We have shown in another chapter how the process of extinction of species continues to the present day, and from the nature of this process we may deduce that the number of species which became extinct during the four or five thousand years preceding the era of exact history must have been considerable.
The less remarkable of these would expire unnoticed; and only those distinguished by their size, ferocity, and dangerous qualities, or by some striking peculiarity, would leave their impress on the mythology of their habitat. Their exact history would be lost as the cities of their epoch crumbled away, and during the passage through dark ages of the people of their period and their descendants, and by conquest or catastrophes such as we have referred to elsewhere; while the slow dispersion which appears to have obtained among all nations would render the record of their qualities the more confused as the myth which embalmed it spread in circling waves farther and farther from its original centre.

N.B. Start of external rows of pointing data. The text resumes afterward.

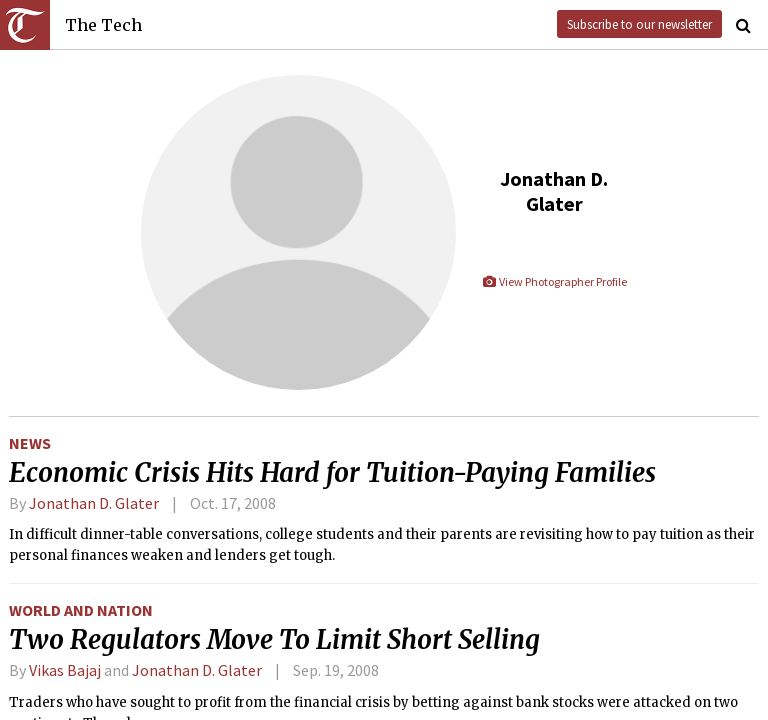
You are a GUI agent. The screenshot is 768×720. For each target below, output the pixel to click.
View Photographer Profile (554, 281)
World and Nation (81, 610)
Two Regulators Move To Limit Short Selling (274, 640)
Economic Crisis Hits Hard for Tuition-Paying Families (332, 473)
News (30, 443)
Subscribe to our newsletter (639, 24)
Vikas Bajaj (66, 670)
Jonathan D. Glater (94, 503)
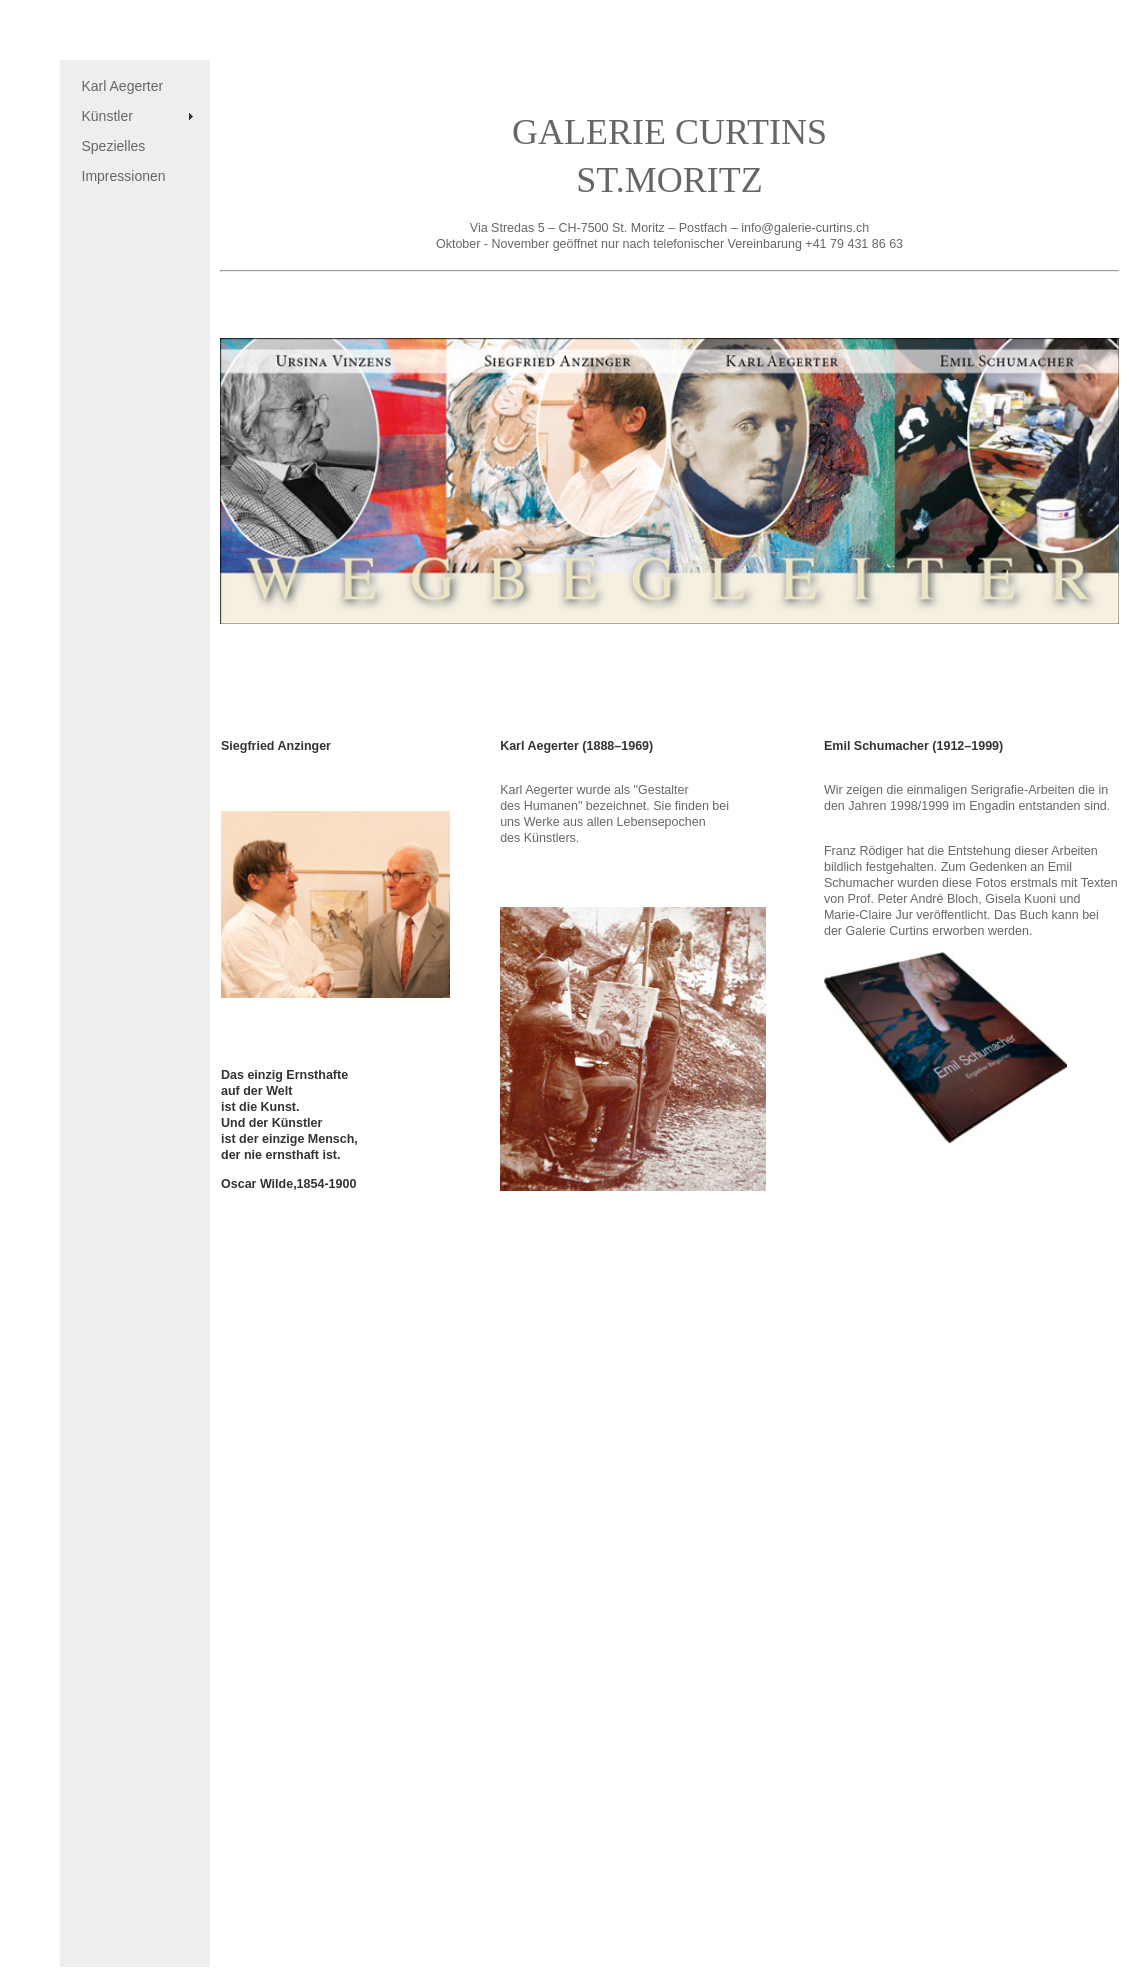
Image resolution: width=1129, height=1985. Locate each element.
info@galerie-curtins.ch (805, 228)
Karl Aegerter (123, 86)
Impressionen (124, 176)
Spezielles (114, 146)
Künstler (107, 116)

Amongst the most fell destroyer both of species and of their history must have been the widespread, although not universal, inundation known as the Biblical Deluge; a deluge which we think the evidence given in the foregoing pages, and gathered from divers nations, justifies us in believing to have really taken place, and not to be, as mythologists claim, a mere ether myth. As to its date, allowance being made for trifling errors, there is no reason for disputing the computation of Jewish chronology, especially as that is closely confirmed by the entirely independent testimony of Chinese history.
This interposes a vast barrier between us and the knowledge of the past, a barrier round which we pass for a short distance at either end when we study the history of the two great streams of nations which have diverged from a common centre, the Chinese towards the East, the Accadian Chaldæans and Semites towards the West; a barrier which we may hope to surmount when we are able to discover and explore the lost cities of that common centre, with the treasures of art and literature which they must undoubtedly possess.
CHAPTER V.
ON THE TRANSLATION OF MYTHS BETWEEN THE OLD AND THE NEW WORLD.
Intercourse between various parts of the old world and the new was probably much more intimate even three or four thousand years ago than we, or at all events our immediate ancestors, have credited. The Deluge Tablets referred to in another chapter contain items from which we gather that sea-going vessels, well equipped and with skilled pilots, were in vogue in the time of Noah, and there is wanting no better proof of their seaworthiness than the fact that his particular craft was able to weather a long-continued tempest which would probably have sunk the greater part of those which keep the seas at the present time. The older Chinese classics make constant allusions to maritime adventure, and the discovery by Schliemann in ancient Troy[113] of vases with Chinese inscriptions confirms the notion that, at that date at least, commercial exchange was effected between these two widely-distant countries, either directly or by transfer through different entrepôts.